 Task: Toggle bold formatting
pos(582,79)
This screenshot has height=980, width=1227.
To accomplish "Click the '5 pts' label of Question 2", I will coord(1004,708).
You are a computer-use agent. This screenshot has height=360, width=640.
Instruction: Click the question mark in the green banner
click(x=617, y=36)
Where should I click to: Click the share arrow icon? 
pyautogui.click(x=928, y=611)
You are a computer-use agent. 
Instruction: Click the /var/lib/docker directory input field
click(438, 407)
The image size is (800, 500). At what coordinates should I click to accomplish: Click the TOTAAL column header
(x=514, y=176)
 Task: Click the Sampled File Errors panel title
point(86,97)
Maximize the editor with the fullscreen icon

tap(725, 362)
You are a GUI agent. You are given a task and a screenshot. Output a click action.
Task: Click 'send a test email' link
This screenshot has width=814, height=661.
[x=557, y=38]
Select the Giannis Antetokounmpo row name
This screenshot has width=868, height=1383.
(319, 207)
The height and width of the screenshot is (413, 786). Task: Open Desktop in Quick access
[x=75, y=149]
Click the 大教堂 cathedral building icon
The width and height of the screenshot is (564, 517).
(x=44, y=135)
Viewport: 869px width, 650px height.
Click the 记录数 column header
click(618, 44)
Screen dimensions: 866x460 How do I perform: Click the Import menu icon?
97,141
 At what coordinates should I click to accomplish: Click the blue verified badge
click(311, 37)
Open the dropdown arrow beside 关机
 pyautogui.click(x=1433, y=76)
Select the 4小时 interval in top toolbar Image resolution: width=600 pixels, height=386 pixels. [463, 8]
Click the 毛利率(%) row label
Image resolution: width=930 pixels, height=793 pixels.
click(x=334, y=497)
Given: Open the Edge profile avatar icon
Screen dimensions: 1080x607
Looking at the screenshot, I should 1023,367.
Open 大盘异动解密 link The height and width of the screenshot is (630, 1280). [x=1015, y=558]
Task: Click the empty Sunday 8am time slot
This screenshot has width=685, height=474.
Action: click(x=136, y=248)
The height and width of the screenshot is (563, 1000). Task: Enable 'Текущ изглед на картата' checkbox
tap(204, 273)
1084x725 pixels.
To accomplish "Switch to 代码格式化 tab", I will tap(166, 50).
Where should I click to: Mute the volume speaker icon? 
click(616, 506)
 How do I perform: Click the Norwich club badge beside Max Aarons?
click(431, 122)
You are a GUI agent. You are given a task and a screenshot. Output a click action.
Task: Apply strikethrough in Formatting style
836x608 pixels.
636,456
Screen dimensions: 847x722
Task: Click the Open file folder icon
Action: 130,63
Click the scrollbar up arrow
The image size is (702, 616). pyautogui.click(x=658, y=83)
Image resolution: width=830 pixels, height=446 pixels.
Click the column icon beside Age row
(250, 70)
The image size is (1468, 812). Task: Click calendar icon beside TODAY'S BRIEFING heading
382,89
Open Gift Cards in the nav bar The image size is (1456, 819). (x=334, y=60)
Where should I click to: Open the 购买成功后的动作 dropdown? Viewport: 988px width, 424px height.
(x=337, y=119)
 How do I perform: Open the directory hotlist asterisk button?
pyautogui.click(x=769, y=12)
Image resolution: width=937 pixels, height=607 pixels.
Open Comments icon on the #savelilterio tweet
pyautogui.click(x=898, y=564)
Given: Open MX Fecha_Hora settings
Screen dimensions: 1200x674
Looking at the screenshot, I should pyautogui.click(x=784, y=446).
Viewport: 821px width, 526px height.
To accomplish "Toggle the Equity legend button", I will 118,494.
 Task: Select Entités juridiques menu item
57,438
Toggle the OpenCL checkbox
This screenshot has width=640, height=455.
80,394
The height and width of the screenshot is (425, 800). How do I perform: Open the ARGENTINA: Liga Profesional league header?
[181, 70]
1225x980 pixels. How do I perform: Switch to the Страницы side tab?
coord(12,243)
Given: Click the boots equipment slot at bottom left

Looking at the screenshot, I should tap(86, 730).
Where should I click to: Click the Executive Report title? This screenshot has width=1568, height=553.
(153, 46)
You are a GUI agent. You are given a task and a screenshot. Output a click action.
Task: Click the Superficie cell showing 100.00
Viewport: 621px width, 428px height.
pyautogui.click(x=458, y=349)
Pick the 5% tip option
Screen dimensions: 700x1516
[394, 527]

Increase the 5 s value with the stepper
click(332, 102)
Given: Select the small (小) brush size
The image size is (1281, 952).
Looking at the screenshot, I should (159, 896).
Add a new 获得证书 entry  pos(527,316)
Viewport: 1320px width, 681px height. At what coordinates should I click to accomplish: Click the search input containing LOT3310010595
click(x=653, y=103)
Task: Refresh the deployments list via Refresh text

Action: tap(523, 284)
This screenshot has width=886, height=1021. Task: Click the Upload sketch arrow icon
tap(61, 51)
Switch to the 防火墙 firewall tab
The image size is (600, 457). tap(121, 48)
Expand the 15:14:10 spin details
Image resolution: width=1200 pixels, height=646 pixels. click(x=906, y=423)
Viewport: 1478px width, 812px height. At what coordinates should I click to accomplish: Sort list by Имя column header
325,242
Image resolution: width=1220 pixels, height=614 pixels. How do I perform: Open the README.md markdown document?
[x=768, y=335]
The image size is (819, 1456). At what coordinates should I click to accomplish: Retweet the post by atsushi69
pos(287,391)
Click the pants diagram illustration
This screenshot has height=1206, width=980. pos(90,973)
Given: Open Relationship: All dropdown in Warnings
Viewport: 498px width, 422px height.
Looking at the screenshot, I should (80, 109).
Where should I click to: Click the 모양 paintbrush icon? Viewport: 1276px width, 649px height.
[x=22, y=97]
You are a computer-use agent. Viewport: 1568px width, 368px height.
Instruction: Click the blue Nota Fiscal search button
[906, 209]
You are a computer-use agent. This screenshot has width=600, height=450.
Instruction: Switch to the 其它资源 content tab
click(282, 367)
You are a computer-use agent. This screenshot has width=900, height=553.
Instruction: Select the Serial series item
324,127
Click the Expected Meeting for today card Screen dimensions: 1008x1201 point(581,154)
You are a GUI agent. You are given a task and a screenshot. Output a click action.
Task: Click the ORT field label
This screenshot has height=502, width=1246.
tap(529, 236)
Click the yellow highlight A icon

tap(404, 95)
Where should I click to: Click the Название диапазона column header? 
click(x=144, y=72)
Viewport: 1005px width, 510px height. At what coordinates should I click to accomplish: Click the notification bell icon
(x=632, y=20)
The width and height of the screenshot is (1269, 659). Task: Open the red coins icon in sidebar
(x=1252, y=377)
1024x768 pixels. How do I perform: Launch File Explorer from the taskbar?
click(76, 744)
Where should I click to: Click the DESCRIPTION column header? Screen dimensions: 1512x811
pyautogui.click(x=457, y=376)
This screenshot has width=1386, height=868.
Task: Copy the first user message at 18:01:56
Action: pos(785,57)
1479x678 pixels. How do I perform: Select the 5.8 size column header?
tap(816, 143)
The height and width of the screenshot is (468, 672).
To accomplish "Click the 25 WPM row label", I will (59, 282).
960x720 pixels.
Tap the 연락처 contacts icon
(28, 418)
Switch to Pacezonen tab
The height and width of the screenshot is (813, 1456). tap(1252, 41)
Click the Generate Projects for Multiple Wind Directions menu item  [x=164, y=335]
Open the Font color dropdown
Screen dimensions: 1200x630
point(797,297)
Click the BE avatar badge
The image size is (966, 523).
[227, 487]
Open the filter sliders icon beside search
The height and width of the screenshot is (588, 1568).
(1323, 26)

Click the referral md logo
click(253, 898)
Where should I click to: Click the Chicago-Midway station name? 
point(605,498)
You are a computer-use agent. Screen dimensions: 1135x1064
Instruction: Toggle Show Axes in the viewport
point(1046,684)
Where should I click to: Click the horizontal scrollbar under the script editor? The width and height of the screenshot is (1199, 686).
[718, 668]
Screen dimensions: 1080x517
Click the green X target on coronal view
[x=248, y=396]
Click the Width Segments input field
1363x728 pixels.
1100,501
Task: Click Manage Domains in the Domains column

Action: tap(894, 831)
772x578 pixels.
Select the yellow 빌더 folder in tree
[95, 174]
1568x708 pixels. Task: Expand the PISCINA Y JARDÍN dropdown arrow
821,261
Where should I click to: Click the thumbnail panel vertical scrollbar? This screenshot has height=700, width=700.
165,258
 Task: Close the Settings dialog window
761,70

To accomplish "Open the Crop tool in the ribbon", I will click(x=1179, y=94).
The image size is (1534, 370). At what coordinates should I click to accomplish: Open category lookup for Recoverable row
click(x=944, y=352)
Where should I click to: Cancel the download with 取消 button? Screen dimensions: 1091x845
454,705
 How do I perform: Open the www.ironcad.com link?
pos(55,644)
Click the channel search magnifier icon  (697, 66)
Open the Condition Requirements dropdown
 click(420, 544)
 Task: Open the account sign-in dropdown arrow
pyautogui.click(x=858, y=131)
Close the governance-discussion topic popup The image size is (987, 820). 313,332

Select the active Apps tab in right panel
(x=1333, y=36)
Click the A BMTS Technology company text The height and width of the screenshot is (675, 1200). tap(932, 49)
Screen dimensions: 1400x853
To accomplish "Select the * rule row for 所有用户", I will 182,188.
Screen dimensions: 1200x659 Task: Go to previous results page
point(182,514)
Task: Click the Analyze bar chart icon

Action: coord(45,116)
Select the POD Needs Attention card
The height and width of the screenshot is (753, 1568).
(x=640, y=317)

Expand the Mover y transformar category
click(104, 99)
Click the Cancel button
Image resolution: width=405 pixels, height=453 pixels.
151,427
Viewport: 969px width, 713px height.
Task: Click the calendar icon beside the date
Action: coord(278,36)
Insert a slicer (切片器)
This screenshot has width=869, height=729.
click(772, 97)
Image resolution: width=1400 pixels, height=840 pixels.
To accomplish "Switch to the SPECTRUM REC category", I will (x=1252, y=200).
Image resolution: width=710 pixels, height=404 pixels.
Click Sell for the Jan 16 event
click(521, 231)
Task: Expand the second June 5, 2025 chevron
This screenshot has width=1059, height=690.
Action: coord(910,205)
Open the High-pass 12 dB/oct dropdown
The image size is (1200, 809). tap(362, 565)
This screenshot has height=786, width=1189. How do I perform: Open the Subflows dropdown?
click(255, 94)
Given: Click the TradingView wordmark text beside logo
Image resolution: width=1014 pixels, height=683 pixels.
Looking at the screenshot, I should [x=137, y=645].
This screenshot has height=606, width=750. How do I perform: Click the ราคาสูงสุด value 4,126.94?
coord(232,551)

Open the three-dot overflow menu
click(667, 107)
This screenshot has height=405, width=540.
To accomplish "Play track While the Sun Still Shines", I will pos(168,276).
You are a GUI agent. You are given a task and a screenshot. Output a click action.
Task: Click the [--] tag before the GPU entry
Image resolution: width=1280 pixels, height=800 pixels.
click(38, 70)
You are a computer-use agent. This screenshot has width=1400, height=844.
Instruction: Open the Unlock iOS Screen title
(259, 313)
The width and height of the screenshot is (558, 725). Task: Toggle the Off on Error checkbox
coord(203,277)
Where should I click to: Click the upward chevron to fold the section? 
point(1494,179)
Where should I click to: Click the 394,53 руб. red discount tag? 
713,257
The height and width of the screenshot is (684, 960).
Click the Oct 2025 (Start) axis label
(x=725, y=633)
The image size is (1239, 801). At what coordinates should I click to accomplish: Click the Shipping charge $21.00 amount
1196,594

◆ Directions
If a line of the data contains the word "entry", it counts toward the total; state that total alone.

◆ Response area
2